- First Avenue West Historic District
- U.S. National Register of Historic Places
- U.S. Historic district
- Location: 414–622 1st Ave. West, Newton, Iowa
- Coordinates: 41°41′58″N 93°03′33″W﻿ / ﻿41.69944°N 93.05917°W
- NRHP reference No.: 100005889
- Added to NRHP: December 7, 2020

= First Avenue West Historic District =

Historic district in Iowa, United States

The First Avenue West Historic District is a nationally recognized historic district located in Newton, Iowa, United States. It was listed on the National Register of Historic Places in 2020. At the time it was studied for the City of Newton it contained 33 resources, which included 25 contributing buildings and eight non-contributing buildings.

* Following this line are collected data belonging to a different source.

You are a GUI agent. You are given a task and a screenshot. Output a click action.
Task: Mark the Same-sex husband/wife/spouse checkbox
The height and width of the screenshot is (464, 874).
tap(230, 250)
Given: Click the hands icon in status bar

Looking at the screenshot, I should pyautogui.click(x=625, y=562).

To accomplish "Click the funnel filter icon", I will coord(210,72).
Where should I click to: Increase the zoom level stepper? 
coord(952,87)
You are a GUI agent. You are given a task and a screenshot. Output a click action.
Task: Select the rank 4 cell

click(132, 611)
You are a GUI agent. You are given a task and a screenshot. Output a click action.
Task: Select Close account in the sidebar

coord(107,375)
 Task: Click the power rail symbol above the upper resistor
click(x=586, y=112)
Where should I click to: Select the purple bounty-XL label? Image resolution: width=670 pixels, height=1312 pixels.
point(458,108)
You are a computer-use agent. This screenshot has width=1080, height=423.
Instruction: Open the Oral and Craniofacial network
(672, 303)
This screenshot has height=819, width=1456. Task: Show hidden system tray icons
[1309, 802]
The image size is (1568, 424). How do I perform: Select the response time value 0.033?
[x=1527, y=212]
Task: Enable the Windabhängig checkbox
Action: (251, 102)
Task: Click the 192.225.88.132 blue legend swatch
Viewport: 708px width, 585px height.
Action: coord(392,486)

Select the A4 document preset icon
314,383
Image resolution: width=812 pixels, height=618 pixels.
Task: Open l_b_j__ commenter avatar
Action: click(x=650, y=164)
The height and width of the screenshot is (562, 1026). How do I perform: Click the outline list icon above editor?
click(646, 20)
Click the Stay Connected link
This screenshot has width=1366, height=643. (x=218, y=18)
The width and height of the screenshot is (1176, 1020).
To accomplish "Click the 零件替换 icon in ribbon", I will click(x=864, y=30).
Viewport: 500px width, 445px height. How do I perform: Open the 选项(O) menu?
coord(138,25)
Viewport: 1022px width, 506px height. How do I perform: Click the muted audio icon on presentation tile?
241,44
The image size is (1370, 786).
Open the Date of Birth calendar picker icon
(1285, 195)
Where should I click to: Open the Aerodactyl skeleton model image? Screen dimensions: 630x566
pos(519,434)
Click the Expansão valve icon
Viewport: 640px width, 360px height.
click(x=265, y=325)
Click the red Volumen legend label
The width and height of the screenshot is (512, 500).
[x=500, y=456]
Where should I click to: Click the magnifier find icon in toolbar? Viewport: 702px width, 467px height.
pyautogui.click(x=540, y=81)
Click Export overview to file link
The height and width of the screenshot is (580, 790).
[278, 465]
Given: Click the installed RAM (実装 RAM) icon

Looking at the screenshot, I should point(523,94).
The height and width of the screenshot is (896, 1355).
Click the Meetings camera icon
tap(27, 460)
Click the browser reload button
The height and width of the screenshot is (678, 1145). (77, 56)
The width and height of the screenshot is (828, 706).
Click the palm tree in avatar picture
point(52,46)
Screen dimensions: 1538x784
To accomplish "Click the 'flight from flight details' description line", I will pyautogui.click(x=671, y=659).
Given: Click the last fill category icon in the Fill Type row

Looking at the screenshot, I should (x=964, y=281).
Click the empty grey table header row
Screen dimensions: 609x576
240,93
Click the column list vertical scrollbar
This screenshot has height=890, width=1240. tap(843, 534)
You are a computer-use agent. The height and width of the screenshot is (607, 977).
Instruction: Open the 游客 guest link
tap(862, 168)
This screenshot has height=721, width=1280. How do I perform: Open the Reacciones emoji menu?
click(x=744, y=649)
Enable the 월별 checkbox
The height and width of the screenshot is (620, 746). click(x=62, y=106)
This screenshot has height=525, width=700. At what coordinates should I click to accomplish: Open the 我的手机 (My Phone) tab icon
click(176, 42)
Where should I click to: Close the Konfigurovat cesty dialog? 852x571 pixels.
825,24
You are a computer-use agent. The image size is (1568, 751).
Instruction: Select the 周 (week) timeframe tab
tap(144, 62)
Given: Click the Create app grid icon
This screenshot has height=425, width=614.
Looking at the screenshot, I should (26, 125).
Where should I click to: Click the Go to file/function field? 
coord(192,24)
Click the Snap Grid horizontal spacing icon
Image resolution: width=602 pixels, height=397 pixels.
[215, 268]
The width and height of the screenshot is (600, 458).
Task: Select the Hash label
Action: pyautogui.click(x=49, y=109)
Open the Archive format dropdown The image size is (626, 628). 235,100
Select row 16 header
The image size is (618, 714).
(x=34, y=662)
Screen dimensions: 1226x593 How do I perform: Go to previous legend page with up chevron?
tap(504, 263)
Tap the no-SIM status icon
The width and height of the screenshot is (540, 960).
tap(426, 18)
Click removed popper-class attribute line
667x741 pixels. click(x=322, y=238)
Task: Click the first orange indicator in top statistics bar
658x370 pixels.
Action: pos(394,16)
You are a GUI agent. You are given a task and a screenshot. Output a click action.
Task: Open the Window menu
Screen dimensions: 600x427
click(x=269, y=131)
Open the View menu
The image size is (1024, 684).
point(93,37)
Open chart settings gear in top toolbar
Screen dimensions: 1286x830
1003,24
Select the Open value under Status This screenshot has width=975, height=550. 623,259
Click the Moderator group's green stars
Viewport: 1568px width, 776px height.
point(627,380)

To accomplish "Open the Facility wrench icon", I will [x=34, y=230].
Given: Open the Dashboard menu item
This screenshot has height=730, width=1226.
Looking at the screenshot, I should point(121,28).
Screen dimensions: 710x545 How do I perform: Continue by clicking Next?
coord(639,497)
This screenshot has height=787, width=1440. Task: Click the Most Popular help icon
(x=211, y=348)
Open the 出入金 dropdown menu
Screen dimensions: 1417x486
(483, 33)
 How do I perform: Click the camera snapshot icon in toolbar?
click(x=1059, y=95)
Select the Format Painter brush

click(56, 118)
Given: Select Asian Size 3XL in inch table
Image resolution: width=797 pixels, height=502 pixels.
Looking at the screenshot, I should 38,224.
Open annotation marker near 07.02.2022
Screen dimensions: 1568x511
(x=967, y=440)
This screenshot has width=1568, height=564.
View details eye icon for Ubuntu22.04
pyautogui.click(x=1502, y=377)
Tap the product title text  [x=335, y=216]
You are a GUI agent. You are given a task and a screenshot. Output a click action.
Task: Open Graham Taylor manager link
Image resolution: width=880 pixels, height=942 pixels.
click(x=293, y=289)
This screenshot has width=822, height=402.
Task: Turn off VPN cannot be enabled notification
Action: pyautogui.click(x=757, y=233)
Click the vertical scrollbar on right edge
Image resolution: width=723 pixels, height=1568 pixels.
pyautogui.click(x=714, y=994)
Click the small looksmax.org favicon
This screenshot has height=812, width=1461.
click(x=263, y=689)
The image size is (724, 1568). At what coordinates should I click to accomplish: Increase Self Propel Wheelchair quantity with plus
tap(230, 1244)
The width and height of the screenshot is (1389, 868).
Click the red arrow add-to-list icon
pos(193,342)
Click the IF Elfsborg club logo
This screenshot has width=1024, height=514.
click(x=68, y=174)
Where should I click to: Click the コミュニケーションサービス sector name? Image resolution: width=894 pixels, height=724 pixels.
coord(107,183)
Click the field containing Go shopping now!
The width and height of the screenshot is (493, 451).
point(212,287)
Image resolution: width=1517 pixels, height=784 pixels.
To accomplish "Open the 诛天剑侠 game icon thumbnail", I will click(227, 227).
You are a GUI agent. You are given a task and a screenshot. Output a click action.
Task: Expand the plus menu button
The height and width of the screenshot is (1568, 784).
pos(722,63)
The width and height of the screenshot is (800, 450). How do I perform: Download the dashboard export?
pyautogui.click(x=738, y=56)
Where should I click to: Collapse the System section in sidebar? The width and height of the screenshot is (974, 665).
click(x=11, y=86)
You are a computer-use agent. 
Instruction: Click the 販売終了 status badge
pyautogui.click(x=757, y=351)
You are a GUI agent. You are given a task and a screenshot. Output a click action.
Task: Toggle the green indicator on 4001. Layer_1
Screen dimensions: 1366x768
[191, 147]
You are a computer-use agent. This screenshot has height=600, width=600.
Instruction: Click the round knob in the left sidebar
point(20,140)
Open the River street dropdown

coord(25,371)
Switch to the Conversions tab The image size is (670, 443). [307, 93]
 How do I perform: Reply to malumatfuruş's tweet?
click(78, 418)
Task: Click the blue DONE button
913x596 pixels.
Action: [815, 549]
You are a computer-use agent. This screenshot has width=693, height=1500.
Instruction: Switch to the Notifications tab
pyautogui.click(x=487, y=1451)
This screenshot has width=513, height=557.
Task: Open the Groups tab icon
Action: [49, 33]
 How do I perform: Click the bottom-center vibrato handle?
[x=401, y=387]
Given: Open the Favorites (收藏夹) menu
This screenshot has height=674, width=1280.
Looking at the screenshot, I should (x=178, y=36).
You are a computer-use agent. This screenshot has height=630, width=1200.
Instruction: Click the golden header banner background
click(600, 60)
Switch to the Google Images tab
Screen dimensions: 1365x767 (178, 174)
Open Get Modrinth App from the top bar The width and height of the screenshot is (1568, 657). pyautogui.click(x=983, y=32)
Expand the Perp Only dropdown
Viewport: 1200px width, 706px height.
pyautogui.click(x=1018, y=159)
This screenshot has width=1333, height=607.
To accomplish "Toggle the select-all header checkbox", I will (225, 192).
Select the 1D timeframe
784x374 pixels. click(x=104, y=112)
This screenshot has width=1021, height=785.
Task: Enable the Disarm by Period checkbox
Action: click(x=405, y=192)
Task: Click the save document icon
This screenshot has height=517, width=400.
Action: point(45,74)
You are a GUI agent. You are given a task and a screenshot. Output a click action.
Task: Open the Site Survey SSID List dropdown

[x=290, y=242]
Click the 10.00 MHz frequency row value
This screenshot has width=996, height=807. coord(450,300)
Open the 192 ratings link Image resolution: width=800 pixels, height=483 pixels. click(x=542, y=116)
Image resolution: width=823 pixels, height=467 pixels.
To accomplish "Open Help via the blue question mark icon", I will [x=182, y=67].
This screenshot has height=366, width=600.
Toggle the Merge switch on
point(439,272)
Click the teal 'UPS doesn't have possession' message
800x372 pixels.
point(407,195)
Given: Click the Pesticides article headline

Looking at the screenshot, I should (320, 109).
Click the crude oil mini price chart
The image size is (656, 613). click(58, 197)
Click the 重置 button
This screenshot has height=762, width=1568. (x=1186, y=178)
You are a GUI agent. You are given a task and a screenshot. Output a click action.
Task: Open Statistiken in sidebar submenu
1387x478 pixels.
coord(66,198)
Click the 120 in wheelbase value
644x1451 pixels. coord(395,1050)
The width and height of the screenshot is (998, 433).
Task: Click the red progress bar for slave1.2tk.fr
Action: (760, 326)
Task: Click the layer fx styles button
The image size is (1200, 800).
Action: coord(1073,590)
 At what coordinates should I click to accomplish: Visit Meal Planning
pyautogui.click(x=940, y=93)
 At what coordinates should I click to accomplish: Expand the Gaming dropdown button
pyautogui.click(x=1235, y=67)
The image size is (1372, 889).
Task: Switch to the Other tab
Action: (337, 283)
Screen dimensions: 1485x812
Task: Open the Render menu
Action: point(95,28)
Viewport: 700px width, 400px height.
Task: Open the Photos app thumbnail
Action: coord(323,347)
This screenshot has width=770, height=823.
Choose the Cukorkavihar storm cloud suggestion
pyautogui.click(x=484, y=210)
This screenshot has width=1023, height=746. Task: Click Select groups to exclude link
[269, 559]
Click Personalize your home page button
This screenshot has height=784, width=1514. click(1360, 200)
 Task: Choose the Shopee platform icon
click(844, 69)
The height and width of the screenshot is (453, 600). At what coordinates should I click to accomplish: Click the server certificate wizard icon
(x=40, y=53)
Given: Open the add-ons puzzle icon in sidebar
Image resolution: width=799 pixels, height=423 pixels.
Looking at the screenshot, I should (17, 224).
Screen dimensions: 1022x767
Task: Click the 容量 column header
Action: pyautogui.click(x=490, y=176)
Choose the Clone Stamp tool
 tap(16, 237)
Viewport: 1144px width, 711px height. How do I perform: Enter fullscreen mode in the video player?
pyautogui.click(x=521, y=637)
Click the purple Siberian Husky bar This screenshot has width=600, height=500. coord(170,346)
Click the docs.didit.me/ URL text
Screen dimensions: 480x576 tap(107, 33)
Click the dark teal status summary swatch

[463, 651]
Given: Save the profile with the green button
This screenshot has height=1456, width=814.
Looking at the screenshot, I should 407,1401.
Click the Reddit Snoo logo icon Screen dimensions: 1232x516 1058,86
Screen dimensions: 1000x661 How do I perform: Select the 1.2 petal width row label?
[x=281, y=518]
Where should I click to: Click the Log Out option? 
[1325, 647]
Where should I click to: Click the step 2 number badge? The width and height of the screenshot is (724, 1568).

The district is mainly a residential area made up of single-family houses and their outbuildings. It is immediately adjacent to the Newton Downtown Historic District to the east. Many of the homes in the district were built by locally prominent businessmen, especially those involved with the washing machine industry, as well as bankers, and merchants; many of which contributed to the development of the City of Newton. There are many examples of high-style architecture popular when the houses were built in the late-19th and early-20th centuries. The most popular style in the district, however, is the two-story American Foursquare. There are also bungalows. In addition to houses, there are two commercial buildings, an apartment building, and New City Hall all of which are non-contributing properties due to their age. Two of the houses have been deemed to be individually eligible for the National Register of Historic Places.